# Homomorphism of External Direct Products/General Result

## Theorem

Let $n \in \N_{>0}$.

Let:

$\displaystyle \left({\mathcal S_n, \circledcirc_n}\right) := \prod_{k \mathop = 1}^n S_k = \left({S_1, \circ_1}\right) \times \left({S_2, \circ_2}\right) \times \cdots \times \left({S_n, \circ_n}\right)$
$\displaystyle \left({\mathcal T_n, \circledast_n}\right) := \prod_{k \mathop = 1}^n T_k = \left({T_1, \ast_1}\right) \times \left({T_2, \ast_2}\right) \times \cdots \times \left({T_n, \ast_n}\right)$

Let $\Phi_n: \left({\mathcal S_n, \circledcirc_n}\right) \to \left({\mathcal T_n, \circledast_n}\right)$ be the mapping defined as:

$\Phi_n: \left({s_1, \ldots, s_n}\right) := \begin{cases} \phi_1 \left({s_1}\right) & : n = 1 \\ \left({\phi_1 \left({s_1}\right), \phi_2 \left({s_2}\right)}\right) & : n = 2 \\ \left({\Phi_n \left({s_1, \ldots, s_{n - 1} }\right), \phi_n \left({s_n}\right)}\right) & : n > 2 \\ \end{cases}$

That is:

$\Phi_n: \left({s_1, \ldots, s_n}\right) := \left({\phi_1 \left({s_1}\right), \phi_2 \left({s_2}\right), \ldots, \phi_n \left({s_n}\right)}\right)$

Let $\phi_k: \left({S_k, \circ_k}\right) \to \left({T_k, \ast_k}\right)$ be a homomorphism for each $k \in \left\{{1, 2, \ldots, n}\right\}$.

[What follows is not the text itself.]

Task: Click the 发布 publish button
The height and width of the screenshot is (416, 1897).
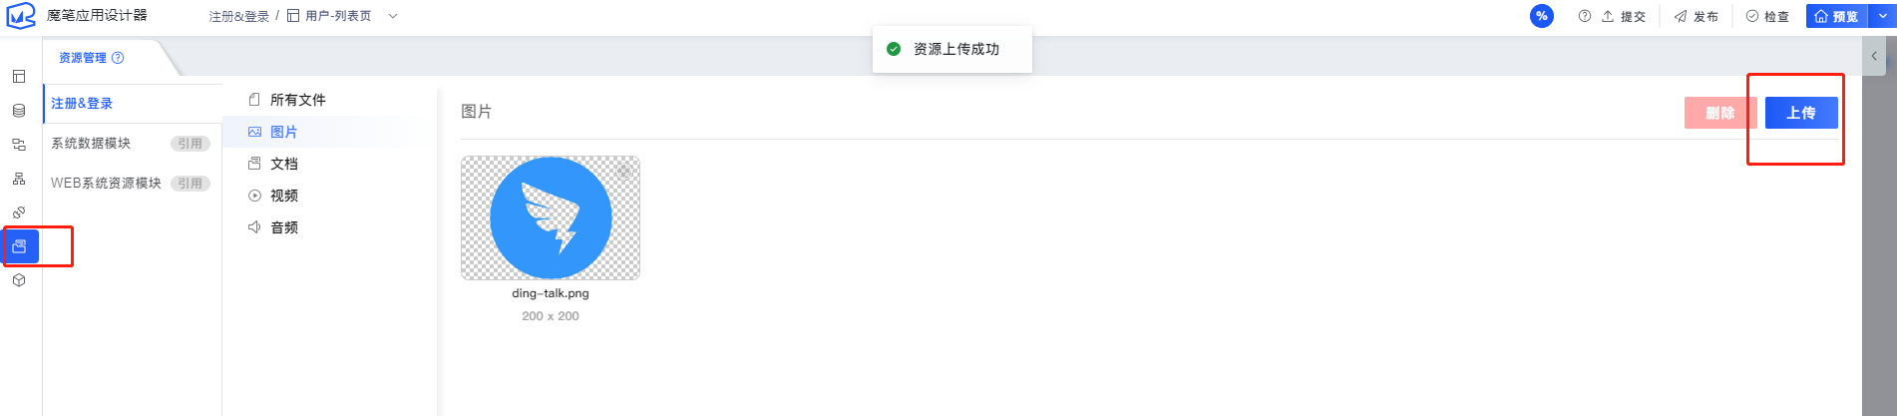Action: coord(1696,16)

Then $\Phi_n$ is a homomorphism from $\left({\mathcal S_n, \circledcirc_n}\right)$ to $\left({\mathcal T_n, \circledast_n}\right)$.

## Proof

Proof by induction:

For all $n \in \N_{> 0}$, let $P \left({n}\right)$ be the proposition:

$\Phi_n: \left({\mathcal S_n, \circledcirc_n}\right) \to \left({\mathcal T_n, \circledast_n}\right)$ is a homomorphism.

### Basis for the Induction

$P \left({1}\right)$ is true, as this just says:

$\Phi_1 = \phi_1: \left({S_1, \circ_1}\right) \to \left({T_1, \ast_1}\right)$ is a homomorphism

which holds by hypothesis.

$P \left({2}\right)$ is the case:

$\Phi_2 = \phi_1 \times \phi_2: \left({S_1 \times S_2, \circledcirc_2}\right) \to \left({T_1 \times T_2, \circledast_2}\right)$ is a homomorphism

which has been proved in Homomorphism of External Direct Products.

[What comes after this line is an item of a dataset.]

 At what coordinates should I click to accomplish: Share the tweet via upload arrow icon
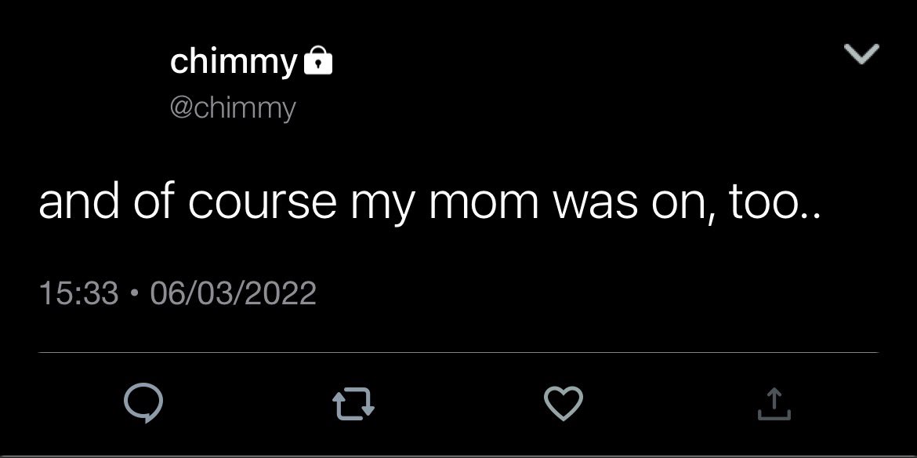774,404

This is our basis for the induction.

### Induction Hypothesis

Now we need to show that, if $P \left({m}\right)$ is true, where $m \ge 2$, then it logically follows that $P \left({m+1}\right)$ is true.

So this is our induction hypothesis:

$\Phi_m: \left({\mathcal S_m, \circledcirc_m}\right) \to \left({\mathcal T_m, \circledast_m}\right)$ is a homomorphism.

Then we need to show:

$\Phi_{m+1}: \left({\mathcal S_{m+1}, \circledcirc_{m+1}}\right) \to \left({\mathcal T_{m+1}, \circledast_{m+1}}\right)$ is a homomorphism.

### Induction Step

This is our induction step:

Let $\left({s_1, \ldots, s_{m+1}}\right)$ and $\left({t_1, \ldots, t_{m+1}}\right)$ be arbitrary elements of $\mathcal S_{m+1}$.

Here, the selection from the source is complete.